This post is based on the text of my GolangUK keynote delivered on the 18th of August 2016.
A recording of the talk is available on YouTube.

This post has been translated into Traditional Chinese by Haohao Tian. Thanks Haohao!


How many Go programmers are there in the world?

How many Go programmers are there in the world? Think of a number and hold it in your head, we’ll come back to it at the end of this talk.

Code review

Who here does code review as part of their job? [the entire room raised their hand, which was encouraging]. Okay, why do you do code review? [someone shouted out “to stop bad code”]

If code review is there to catch bad code, then how do you know if the code you’re reviewing is good, or bad?

Now it’s fine to say “that code is ugly” or ”wow that source code is beautiful”, just as you might say “this painting is beautiful” or “this room is beautiful” but these are subjective terms, and I’m looking for objective ways to talk about the properties of good or bad code.

Bad code

What are some of the properties of bad code that you might pick up on in code review?

  • Rigid. Is the code rigid? Does it have a straight jacket of overbearing types and parameters, that making modification difficult?
  • Fragile. Is the code fragile? Does the slightest change ripple through the code base causing untold havoc?
  • Immobile. Is the code hard to refactor? Is it one keystroke away from an import loop?
  • Complex. Is there code for the sake of having code, are things over-engineered?
  • Verbose.
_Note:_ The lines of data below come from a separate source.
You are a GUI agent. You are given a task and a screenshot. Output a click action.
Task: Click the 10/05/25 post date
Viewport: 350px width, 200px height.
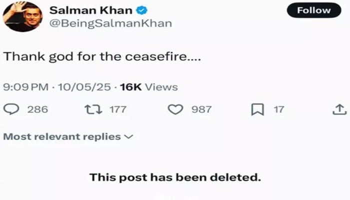[x=84, y=87]
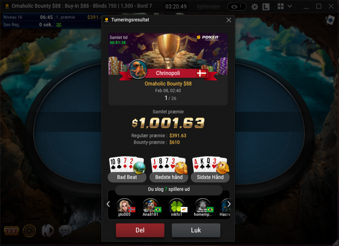
Task: Open the soccer ball sports icon
Action: click(x=47, y=231)
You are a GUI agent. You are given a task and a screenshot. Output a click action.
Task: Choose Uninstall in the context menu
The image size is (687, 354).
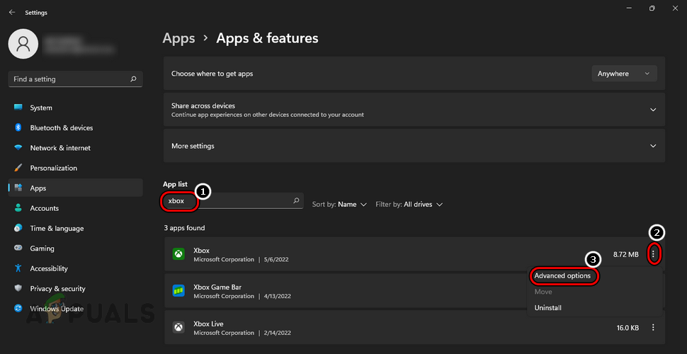pyautogui.click(x=548, y=308)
Is it just exhausting to use the code? When you look at it, can you even tell what this code is trying to do?

Are these positive sounding words? Would you be pleased to see these words used in a review of your code?

Probably not.

Good design

But this is an improvement, now we can say things like “I don’t like this because it’s too hard to modify”, or “I don’t like this because i cannot tell what the code is trying to do”, but what about leading with the positive?

Wouldn’t it be great if there were some ways to describe the properties of good design, not just bad design, and to be able to do so in objective terms?

SOLID

In 2002 Robert Martin published his book, Agile Software Development, Principles, Patterns, and Practices. In it he described five principles of reusable software design, which he called the SOLID principles, after the first letters in their names.
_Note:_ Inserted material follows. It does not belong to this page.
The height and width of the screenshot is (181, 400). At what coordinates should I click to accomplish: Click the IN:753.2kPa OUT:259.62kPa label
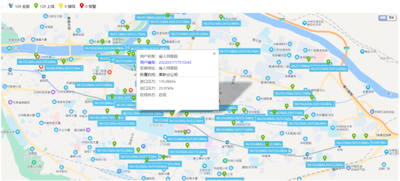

  • Single Responsibility Principle
  • Open / Closed Principle
  • Liskov Substitution Principle
  • Interface Segregation Principle
  • Dependency Inversion Principle

This book is a little dated, the languages that it talks about are the ones in use more than a decade ago. But, perhaps there are some aspects of the SOLID principles that may give us a clue about how to talk about a well designed Go programs.

So this is what I want to spend some time discussing with you this morning.

Single Responsibility Principle

The first principle of SOLID, the S, is the single responsibility principle.

A class should have one, and only one, reason to change.
–Robert C Martin

Now Go obviously doesn’t have classes—instead we have the far more powerful notion of composition—but if you can look past the use of the word class, I think there is some value here.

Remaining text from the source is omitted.